The atom for runs of text in this document is <w:t/>
. In some cases, there is a single-space run:
<w:t xml:space="preserve"> </w:t>
The space was suppressed until I supplied the NSXMLDocumentTidyXML
option when I instantiated the top-level XML object:
let xmlDocument = try? NSXMLDocument(data: fileData, options: NSXMLDocumentTidyXML)
Great, but it doesn’t solve everything. Consider this in the XML content:
<w:t>available to be digitized and posted. But while there</w:t>
You may notice there are two spaces after the period. The NSXMLElement
representing the <w:t/>
, and any element containing it, insists that there is only one space after the period, as reported by theElement.stringValue!

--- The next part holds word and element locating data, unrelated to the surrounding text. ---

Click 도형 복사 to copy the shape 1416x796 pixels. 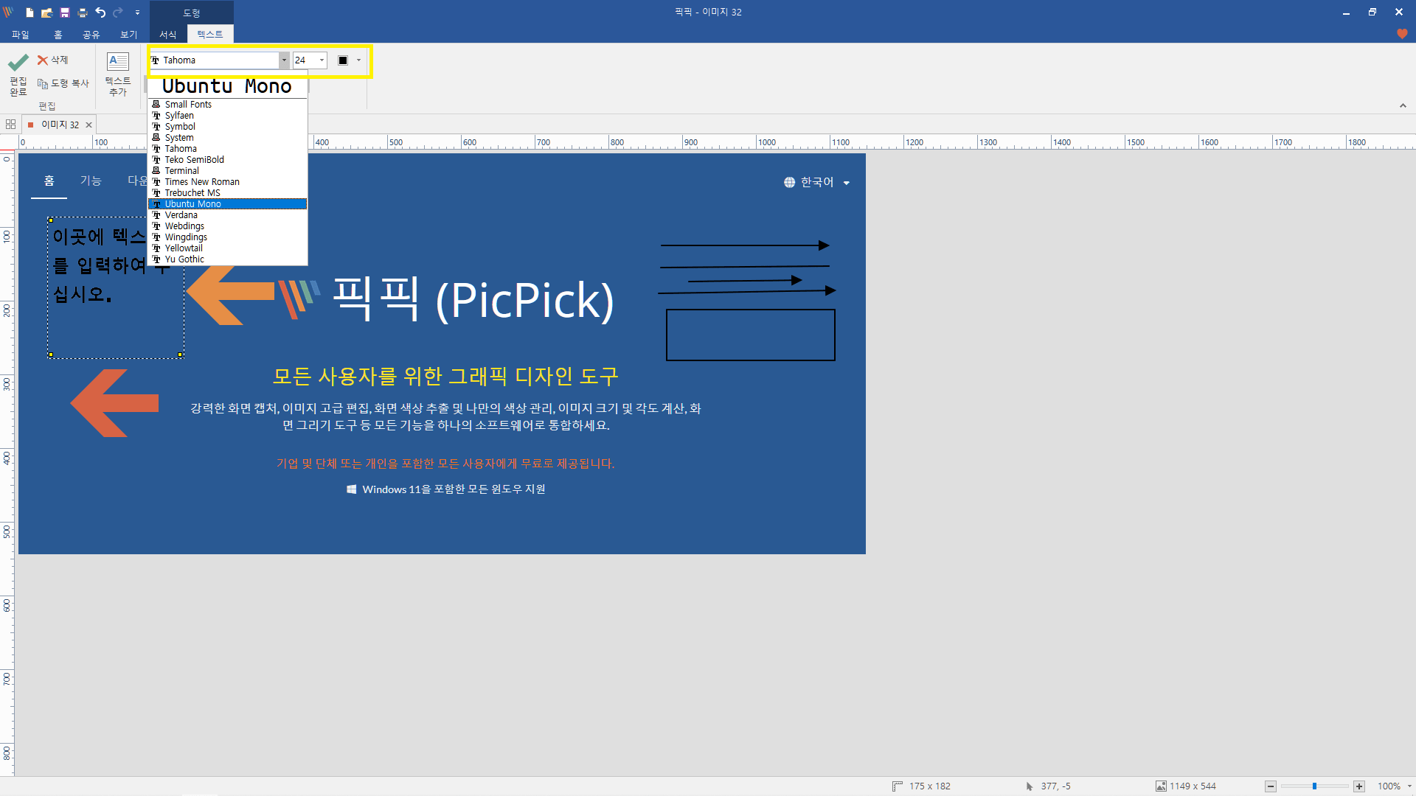[x=63, y=83]
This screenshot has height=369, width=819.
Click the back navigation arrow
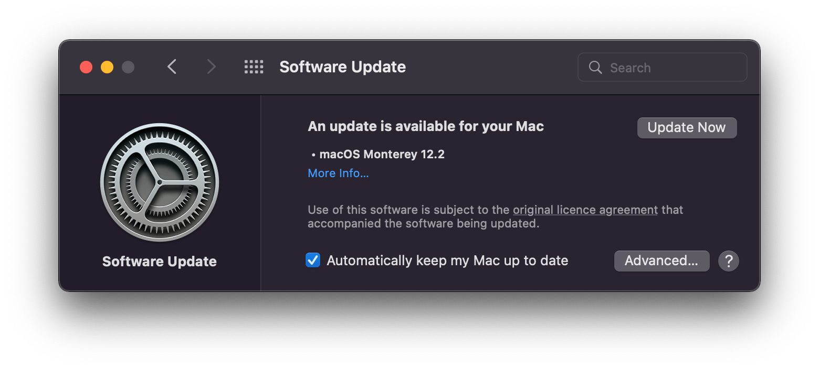pyautogui.click(x=172, y=67)
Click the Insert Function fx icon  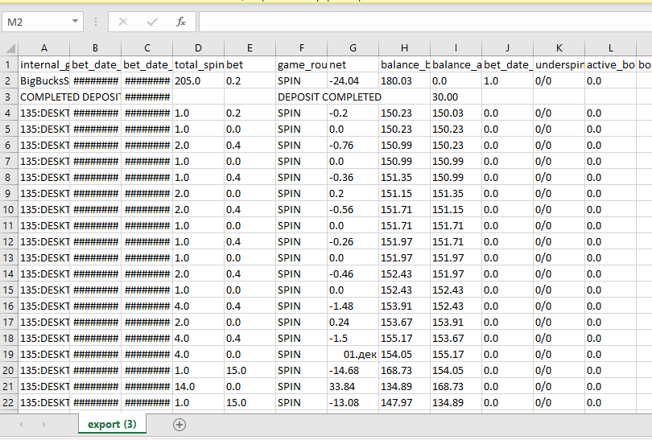pyautogui.click(x=181, y=22)
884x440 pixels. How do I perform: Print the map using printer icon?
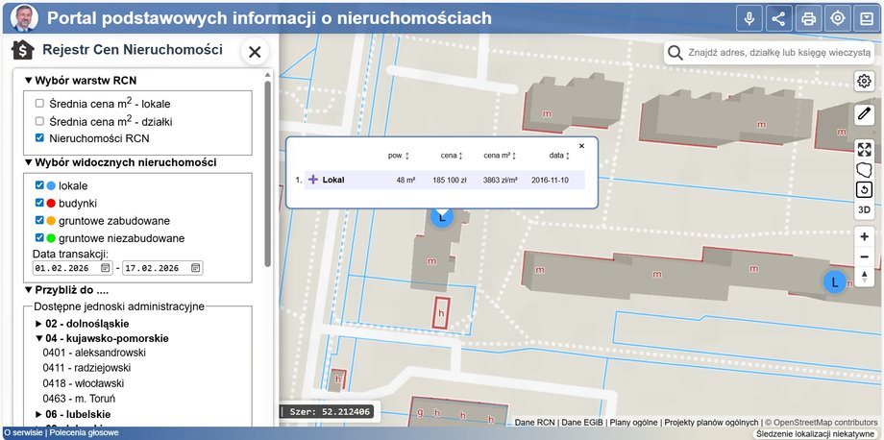(808, 18)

and the debugging representation of the node:
<w:t>available to be digitized and posted. But while there</w:t>
I could live with this, but my count has to be consistent with the renderers in Pages, Word, and NSAttributedString
, all of which preserve runs of spaces as such.
I’ve tried brute-forcing the <w:t/>
elements by imposing xml:space="preserve"
on all of them:
let spacePreserveAttribute = NSXMLNode.attributeWithName("xml:space", stringValue: "preserve") as! NSXMLNode
// ...
if let tElements = try? graf.nodesForXPath("descendant::w:t") as! [NSXMLElement] {
for t in tElements {
var tAttrs: [NSXMLNode] = t.attributes ?? []
tAttrs.append(
spacePreserveAttribute.copy() as! NSXMLNode
)
t.attributes = tAttrs
}
}
I’m prepared to believe this is bad code, but one way or another, it has no effect on the problem. It’s probably too late by this time.
How do I get the Cocoa XML tree parser to stop eliding runs of spaces into one space? Surely this is a solved problem — the world has not resigned itself to having its spaces collapsed.
Please can I avoid a third-party XML parser?